Stored items from a collection
+ + +
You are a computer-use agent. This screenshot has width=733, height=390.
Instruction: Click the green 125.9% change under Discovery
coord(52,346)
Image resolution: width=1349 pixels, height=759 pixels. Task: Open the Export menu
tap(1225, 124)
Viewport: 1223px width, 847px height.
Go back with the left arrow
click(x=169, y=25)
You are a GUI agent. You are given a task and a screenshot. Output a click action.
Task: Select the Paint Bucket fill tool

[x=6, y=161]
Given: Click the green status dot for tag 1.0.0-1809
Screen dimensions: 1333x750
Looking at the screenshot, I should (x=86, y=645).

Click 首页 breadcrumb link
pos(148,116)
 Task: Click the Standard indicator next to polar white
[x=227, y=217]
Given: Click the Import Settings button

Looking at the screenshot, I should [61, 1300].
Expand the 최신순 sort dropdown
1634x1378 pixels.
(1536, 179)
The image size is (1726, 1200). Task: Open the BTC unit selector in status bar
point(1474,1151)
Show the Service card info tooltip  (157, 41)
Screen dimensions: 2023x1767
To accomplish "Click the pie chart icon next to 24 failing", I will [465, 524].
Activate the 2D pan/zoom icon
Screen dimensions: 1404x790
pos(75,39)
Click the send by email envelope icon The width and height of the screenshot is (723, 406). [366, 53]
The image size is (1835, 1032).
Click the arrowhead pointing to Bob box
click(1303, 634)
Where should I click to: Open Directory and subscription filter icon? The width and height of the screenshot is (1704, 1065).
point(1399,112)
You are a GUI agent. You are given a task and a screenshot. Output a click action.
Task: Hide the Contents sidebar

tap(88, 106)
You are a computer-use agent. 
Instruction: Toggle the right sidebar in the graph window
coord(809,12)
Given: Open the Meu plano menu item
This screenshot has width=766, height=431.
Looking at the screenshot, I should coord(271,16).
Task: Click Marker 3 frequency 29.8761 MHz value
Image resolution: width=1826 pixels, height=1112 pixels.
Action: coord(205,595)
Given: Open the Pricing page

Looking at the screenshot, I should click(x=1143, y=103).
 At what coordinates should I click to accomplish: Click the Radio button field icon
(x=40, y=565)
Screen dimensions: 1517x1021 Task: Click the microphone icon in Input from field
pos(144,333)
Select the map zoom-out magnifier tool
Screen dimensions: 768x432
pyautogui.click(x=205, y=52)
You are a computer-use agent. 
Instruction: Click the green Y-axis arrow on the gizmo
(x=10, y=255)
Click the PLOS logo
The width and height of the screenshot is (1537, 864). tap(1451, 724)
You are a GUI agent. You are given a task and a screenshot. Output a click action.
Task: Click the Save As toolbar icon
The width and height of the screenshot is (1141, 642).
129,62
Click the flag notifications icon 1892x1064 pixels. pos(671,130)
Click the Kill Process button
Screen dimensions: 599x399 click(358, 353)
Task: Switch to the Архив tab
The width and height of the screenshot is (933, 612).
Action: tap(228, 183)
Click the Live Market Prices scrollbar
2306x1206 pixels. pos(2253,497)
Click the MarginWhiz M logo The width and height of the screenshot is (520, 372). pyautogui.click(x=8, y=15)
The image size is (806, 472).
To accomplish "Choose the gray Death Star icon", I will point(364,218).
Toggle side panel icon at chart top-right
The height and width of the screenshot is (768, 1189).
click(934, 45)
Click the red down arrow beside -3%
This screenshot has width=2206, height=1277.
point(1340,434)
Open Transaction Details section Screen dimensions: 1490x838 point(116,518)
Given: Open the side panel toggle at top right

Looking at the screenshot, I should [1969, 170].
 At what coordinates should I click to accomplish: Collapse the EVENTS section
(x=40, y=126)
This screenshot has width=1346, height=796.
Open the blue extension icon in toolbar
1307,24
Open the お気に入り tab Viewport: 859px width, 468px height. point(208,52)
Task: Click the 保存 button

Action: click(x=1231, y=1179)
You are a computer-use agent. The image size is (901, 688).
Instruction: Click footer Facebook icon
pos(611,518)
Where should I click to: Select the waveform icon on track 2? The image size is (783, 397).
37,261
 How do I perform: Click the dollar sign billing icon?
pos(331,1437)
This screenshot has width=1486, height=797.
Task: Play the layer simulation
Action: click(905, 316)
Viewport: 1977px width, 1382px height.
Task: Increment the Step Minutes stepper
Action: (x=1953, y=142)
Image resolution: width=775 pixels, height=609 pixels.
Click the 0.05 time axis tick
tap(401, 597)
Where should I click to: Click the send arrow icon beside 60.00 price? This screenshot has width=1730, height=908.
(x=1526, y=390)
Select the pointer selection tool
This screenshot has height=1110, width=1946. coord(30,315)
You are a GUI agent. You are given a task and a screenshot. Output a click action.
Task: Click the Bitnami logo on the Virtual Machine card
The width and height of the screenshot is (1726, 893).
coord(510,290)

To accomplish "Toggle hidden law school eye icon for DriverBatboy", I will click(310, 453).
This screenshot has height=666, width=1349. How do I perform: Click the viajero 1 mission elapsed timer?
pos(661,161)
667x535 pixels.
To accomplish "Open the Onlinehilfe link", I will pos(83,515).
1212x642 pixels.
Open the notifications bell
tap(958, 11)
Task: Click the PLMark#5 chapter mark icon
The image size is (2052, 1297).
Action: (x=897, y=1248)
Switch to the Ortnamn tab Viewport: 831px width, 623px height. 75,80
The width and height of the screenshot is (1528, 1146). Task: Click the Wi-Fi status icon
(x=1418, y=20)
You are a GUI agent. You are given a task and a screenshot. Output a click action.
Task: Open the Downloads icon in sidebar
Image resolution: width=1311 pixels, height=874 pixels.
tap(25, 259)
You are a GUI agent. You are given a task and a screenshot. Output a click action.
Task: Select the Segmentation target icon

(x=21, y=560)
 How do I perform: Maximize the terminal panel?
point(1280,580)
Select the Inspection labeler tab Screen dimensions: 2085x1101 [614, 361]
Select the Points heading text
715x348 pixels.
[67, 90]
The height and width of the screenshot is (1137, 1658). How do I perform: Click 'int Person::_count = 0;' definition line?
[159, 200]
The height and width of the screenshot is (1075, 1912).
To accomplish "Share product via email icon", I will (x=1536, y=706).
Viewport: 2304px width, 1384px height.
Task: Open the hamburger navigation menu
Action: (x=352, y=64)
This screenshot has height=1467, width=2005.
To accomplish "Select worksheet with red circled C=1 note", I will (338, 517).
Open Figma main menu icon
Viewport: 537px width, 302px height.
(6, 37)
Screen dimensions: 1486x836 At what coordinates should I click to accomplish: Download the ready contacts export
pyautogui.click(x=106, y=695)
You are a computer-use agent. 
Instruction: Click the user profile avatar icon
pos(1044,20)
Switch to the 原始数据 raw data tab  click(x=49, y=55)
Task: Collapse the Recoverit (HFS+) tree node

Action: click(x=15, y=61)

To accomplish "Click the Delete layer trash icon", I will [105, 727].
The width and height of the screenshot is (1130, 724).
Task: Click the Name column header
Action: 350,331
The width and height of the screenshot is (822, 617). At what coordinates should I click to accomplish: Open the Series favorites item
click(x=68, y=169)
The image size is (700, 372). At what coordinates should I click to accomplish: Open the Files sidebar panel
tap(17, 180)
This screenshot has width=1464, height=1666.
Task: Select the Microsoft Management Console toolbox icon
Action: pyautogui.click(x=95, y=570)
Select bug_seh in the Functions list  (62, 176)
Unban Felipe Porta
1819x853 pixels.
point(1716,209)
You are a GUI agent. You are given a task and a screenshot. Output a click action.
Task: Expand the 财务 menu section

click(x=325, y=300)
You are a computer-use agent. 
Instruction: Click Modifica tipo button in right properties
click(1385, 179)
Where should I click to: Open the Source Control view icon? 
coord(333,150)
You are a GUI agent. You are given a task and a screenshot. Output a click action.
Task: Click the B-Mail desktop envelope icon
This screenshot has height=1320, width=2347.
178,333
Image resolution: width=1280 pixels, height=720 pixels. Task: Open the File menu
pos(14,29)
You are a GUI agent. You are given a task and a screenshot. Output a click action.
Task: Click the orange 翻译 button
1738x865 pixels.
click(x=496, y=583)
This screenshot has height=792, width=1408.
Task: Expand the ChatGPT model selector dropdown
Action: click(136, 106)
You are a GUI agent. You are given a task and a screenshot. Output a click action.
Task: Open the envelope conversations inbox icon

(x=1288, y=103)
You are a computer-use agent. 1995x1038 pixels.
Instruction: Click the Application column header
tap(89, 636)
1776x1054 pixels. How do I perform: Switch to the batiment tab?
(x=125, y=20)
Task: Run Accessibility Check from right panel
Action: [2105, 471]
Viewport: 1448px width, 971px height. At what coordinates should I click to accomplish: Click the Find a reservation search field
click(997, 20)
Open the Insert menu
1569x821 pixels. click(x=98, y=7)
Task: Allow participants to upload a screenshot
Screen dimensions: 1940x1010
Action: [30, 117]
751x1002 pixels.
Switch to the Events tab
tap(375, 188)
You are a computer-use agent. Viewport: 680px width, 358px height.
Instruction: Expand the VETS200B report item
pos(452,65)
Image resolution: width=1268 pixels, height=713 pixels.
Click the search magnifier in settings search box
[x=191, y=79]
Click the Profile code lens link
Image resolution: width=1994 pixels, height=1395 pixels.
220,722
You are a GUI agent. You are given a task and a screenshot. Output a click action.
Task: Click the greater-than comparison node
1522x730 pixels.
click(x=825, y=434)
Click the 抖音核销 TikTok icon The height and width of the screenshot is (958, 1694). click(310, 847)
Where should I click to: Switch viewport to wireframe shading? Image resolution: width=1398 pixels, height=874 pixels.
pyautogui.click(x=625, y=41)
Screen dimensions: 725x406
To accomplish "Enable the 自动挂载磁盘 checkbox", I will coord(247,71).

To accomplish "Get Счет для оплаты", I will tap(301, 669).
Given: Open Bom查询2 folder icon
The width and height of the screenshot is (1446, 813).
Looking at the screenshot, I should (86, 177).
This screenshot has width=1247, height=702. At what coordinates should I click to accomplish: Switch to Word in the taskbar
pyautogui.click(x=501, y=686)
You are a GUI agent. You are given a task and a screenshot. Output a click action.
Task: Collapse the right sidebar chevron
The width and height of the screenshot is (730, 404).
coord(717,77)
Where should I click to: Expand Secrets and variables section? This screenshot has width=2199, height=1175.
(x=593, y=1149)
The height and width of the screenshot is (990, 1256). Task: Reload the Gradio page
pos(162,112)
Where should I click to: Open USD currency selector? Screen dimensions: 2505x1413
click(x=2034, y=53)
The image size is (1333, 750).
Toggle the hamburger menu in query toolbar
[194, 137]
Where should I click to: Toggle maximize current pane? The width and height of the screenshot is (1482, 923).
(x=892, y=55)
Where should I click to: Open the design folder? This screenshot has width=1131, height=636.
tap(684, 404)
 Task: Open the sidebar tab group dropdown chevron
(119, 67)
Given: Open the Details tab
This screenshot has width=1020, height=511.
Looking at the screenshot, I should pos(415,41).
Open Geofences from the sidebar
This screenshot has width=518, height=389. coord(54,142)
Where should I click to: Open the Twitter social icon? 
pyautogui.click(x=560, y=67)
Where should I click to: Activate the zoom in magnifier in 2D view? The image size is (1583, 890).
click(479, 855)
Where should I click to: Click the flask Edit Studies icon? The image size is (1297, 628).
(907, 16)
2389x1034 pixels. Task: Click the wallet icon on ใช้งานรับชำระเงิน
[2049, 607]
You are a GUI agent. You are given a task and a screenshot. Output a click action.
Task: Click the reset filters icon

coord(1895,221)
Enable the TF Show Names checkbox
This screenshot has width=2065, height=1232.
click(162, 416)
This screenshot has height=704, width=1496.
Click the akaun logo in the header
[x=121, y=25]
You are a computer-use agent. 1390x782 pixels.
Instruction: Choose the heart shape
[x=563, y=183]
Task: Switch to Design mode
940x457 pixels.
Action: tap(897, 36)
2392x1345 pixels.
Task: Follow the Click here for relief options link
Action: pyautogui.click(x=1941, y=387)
+ + +
_PROBLEM STATEMENT_
Return only the lines between the one holding "Switch to the Events tab" and the one holding "Image resolution: width=1268", inclusive, exactly as they appear above.

_WRITTEN RESPONSE_
Switch to the Events tab
tap(375, 188)
You are a computer-use agent. Viewport: 680px width, 358px height.
Instruction: Expand the VETS200B report item
pos(452,65)
Image resolution: width=1268 pixels, height=713 pixels.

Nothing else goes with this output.